Adverse Childhood Experiences (ACEs)
Narrative: PDF
Childhood Experiences
Numerator: Number of children whose parents responded to the National Survey of Children’s Health (NSCH) that their children were exposed to adverse childhood experiences (9 questions related to ACEs)
Denominator: Total number of children
Data Source: NSCH
Similar Measures in Other Indicator Sets: MIECHV Benchmark Area Reduction in Crime or Domestic Violence: Screening for domestic violence|
National Comparison: 0 Adverse Childhood Experiences= 52.07%
1 Adverse Childhood Experience= 25.32%
2 or More Adverse Childhood Experiences= 22.61%, 2011-2012

ACEs information provides opportunities for data-driven approaches to improving both pediatric and adult primary care. This may include mental and physical health risk screening in childhood and beyond. Innovative public health partnerships in relation to ACEs include collaborations with mental/behavioral health services, child abuse/neglect programs, and law enforcement. Additionally, the assessment of ACEs risks within the MCH community could be of use for other public health promotion and disease prevention programs including chronic disease and communicable/sexually transmitted disease (Fine and Kotelchuck 2010; Shonkoff et al 2009; Foege 1998).

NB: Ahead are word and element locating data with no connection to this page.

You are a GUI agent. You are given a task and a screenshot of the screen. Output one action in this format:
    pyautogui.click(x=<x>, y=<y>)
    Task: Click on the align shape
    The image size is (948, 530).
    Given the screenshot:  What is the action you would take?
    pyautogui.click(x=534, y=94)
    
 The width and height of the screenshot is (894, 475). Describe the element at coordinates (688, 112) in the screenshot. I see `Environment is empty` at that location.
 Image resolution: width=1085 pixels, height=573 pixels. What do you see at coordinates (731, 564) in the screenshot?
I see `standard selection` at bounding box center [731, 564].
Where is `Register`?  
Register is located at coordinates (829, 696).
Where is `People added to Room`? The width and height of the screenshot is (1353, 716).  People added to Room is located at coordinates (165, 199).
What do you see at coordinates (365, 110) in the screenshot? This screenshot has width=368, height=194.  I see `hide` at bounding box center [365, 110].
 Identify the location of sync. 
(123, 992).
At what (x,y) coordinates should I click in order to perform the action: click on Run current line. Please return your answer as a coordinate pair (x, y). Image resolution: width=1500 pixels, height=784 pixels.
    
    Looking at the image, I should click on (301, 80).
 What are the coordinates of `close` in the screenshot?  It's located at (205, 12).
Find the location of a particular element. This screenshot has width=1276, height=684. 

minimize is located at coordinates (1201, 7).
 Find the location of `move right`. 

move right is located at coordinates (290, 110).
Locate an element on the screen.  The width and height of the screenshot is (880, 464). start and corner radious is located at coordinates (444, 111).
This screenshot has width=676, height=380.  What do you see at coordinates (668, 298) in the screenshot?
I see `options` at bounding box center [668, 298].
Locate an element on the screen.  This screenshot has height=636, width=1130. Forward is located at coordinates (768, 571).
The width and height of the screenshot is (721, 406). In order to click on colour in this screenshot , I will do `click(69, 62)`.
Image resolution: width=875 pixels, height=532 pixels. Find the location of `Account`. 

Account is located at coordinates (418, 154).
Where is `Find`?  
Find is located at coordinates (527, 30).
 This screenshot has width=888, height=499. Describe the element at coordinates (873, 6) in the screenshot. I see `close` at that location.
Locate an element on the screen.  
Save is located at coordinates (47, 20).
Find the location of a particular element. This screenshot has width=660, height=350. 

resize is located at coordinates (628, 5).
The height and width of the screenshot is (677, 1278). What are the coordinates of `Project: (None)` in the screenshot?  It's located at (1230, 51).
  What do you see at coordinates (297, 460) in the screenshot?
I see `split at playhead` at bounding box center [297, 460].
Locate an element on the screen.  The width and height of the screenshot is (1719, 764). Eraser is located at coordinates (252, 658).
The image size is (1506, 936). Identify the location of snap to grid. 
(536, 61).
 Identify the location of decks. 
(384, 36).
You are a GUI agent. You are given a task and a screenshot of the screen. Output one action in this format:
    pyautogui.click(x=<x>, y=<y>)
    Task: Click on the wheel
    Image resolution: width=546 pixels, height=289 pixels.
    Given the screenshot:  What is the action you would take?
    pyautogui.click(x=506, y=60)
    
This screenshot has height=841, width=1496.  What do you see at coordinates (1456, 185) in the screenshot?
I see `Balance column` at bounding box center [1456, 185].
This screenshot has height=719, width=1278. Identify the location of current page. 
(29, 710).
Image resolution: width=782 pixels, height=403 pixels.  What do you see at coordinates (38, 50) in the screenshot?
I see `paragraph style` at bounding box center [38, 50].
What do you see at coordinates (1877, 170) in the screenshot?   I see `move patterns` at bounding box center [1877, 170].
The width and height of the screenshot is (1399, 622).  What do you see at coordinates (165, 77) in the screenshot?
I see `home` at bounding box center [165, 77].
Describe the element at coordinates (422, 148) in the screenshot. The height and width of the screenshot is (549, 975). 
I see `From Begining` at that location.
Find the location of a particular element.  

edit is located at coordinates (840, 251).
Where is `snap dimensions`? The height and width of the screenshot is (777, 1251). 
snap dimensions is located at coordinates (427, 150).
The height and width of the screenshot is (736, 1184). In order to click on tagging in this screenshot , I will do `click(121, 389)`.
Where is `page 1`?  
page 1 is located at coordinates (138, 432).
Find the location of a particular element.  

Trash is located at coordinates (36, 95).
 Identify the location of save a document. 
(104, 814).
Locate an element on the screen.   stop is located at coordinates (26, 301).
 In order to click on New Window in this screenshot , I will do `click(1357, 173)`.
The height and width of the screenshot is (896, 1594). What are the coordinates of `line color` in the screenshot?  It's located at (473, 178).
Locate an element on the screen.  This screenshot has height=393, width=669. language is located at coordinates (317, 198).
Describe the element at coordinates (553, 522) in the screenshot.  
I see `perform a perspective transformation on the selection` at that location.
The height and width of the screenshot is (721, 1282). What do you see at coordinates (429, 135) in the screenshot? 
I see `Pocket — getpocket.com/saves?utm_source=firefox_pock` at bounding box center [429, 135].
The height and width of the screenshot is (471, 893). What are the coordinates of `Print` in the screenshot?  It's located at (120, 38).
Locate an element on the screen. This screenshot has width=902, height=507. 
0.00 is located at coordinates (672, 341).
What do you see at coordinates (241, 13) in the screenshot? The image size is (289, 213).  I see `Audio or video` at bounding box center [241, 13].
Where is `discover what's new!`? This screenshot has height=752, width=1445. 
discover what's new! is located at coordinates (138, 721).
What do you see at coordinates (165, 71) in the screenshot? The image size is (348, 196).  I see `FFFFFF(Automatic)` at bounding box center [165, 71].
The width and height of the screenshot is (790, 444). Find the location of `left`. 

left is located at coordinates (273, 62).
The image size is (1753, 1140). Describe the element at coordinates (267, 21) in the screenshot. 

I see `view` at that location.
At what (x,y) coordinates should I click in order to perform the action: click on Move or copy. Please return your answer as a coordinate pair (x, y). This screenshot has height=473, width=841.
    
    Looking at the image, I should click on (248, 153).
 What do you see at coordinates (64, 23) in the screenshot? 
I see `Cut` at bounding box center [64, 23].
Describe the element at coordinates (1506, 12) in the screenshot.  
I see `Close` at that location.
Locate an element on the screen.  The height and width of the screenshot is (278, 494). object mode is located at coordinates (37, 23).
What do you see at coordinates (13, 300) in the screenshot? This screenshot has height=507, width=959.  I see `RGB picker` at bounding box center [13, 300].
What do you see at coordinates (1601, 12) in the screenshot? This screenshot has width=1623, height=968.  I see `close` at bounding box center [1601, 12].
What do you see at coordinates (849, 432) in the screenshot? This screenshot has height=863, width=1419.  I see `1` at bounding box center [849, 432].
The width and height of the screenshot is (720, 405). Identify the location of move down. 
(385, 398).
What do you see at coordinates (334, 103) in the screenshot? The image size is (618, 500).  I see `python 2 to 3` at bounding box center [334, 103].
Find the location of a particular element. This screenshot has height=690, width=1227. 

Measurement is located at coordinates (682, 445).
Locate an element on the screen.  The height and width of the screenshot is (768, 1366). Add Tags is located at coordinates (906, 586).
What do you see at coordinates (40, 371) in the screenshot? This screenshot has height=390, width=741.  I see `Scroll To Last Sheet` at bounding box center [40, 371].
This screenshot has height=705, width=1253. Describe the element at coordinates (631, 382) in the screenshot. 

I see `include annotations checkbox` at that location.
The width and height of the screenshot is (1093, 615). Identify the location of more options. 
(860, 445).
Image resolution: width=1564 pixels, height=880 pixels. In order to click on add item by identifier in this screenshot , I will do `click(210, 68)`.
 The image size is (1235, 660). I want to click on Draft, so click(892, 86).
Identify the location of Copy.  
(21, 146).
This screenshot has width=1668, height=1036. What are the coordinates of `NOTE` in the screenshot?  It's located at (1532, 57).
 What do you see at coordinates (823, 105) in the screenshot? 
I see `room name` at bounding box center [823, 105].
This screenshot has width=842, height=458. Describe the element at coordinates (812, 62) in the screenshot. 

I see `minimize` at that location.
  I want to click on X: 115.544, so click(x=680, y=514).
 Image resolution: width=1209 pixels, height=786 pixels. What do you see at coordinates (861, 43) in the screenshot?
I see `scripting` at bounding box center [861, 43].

Protective factors (e.g., child’s positive relationship with a caring adult, easy temperament of the child, health insurance coverage for the child) can be more important than risk factors as they mitigate the negative effects of risk factors such as ACEs (Werner and Smith 1992). Public health and other partners could work together to support policy and program interventions that pay more attention to leveraging support for positive factors.